### SHORT EXERCISE
Rewrite the items below as a numbered list, one line per number, skipping blank lines. Leave the pictures out of your list.

### EXTRACTED RECORDS
>>>>>

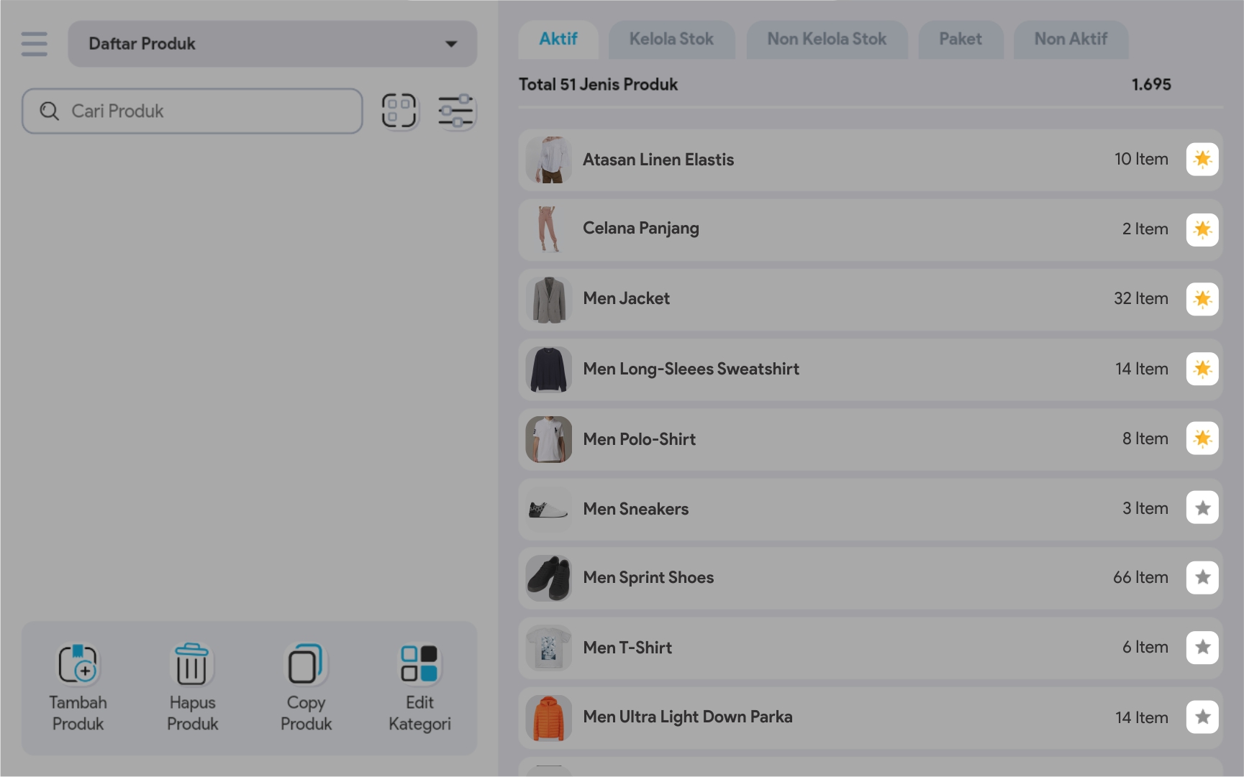1244x777 pixels.
Task: Toggle star on Men Polo-Shirt
Action: pos(1202,438)
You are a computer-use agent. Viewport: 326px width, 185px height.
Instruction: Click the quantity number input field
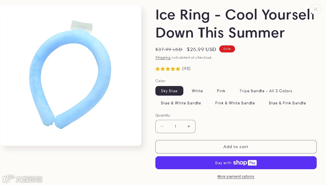click(x=175, y=126)
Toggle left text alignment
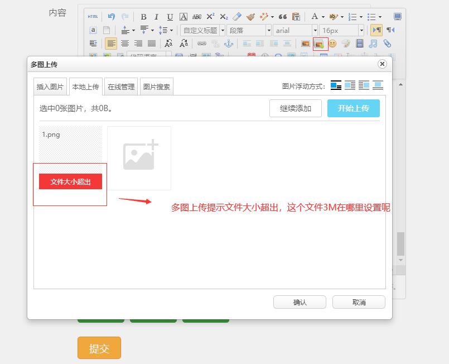This screenshot has width=449, height=364. click(x=112, y=44)
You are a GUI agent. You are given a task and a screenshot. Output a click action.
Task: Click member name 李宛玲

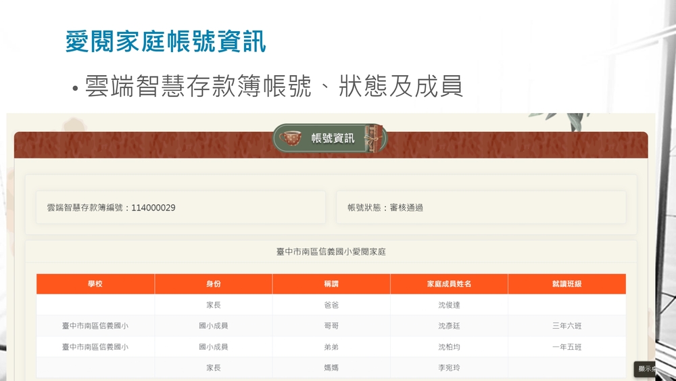(449, 368)
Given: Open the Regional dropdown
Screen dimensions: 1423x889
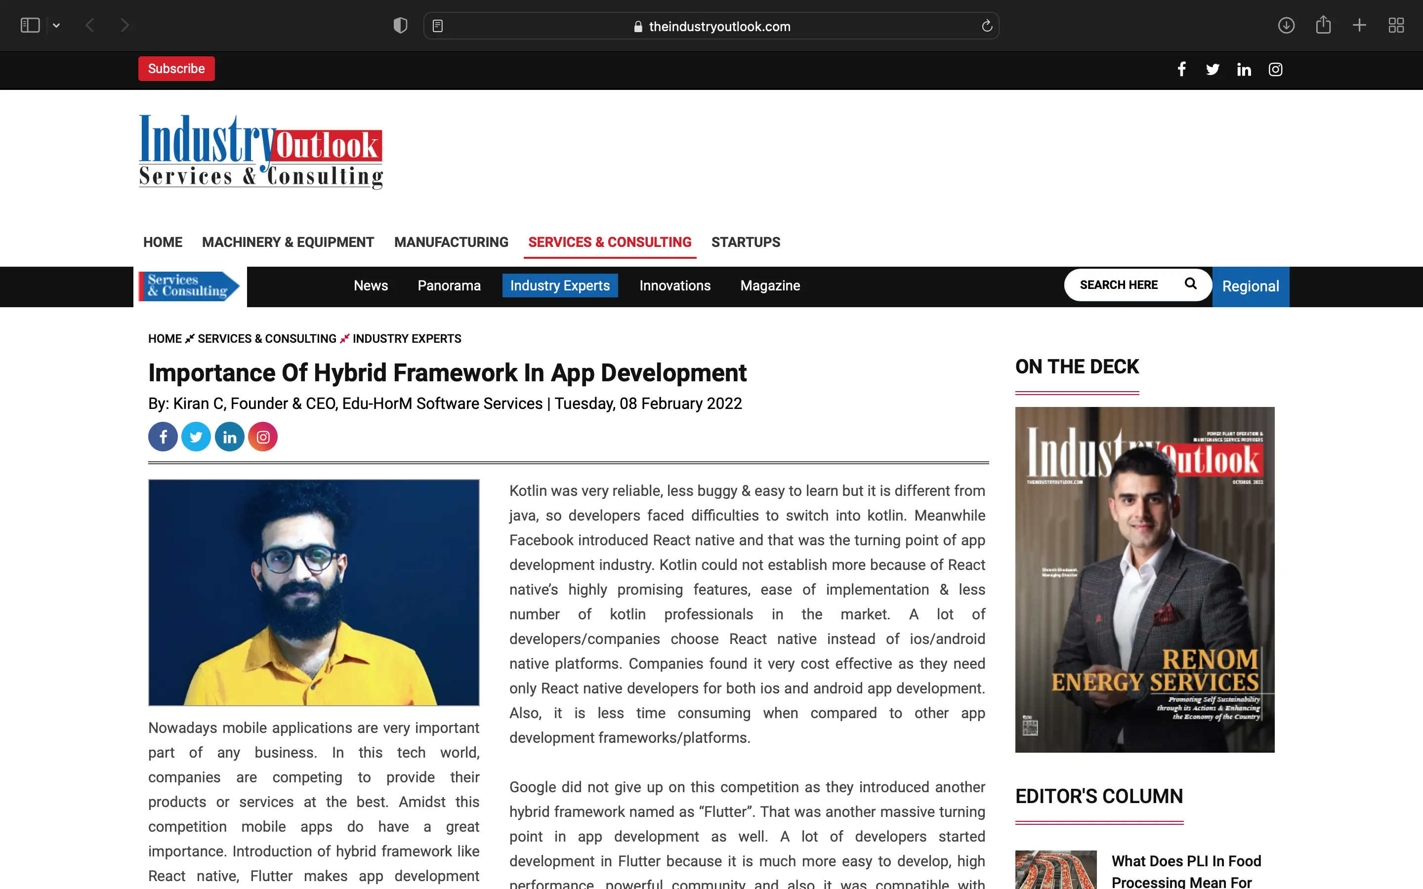Looking at the screenshot, I should click(1250, 286).
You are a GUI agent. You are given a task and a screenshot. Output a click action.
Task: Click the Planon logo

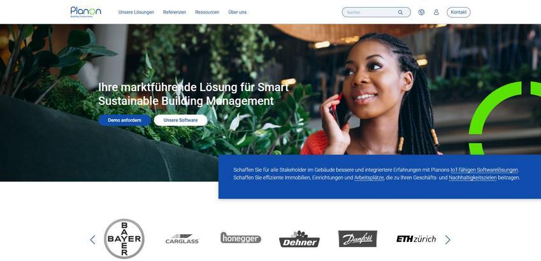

<<<<<

### EXERCISE ANSWER
1. 1244x777 pixels.
2. Task: Toggle star on Men Polo-Shirt
3. Action: pos(1202,438)
4. You are a computer-use agent. Viewport: 326px width, 185px height.
5. Instruction: Click the quantity number input field
6. click(x=175, y=126)
7. Toggle left text alignment
8. This screenshot has width=449, height=364. click(x=112, y=44)
9. You are a GUI agent. You are given a task and a screenshot. Output a click action.
10. Task: Click member name 李宛玲
11. (449, 368)
12. Given: Open the Regional dropdown
13. Screen dimensions: 1423x889
14. Looking at the screenshot, I should click(1250, 286).
15. You are a GUI agent. You are given a task and a screenshot. Output a click action.
16. Task: Click the Planon logo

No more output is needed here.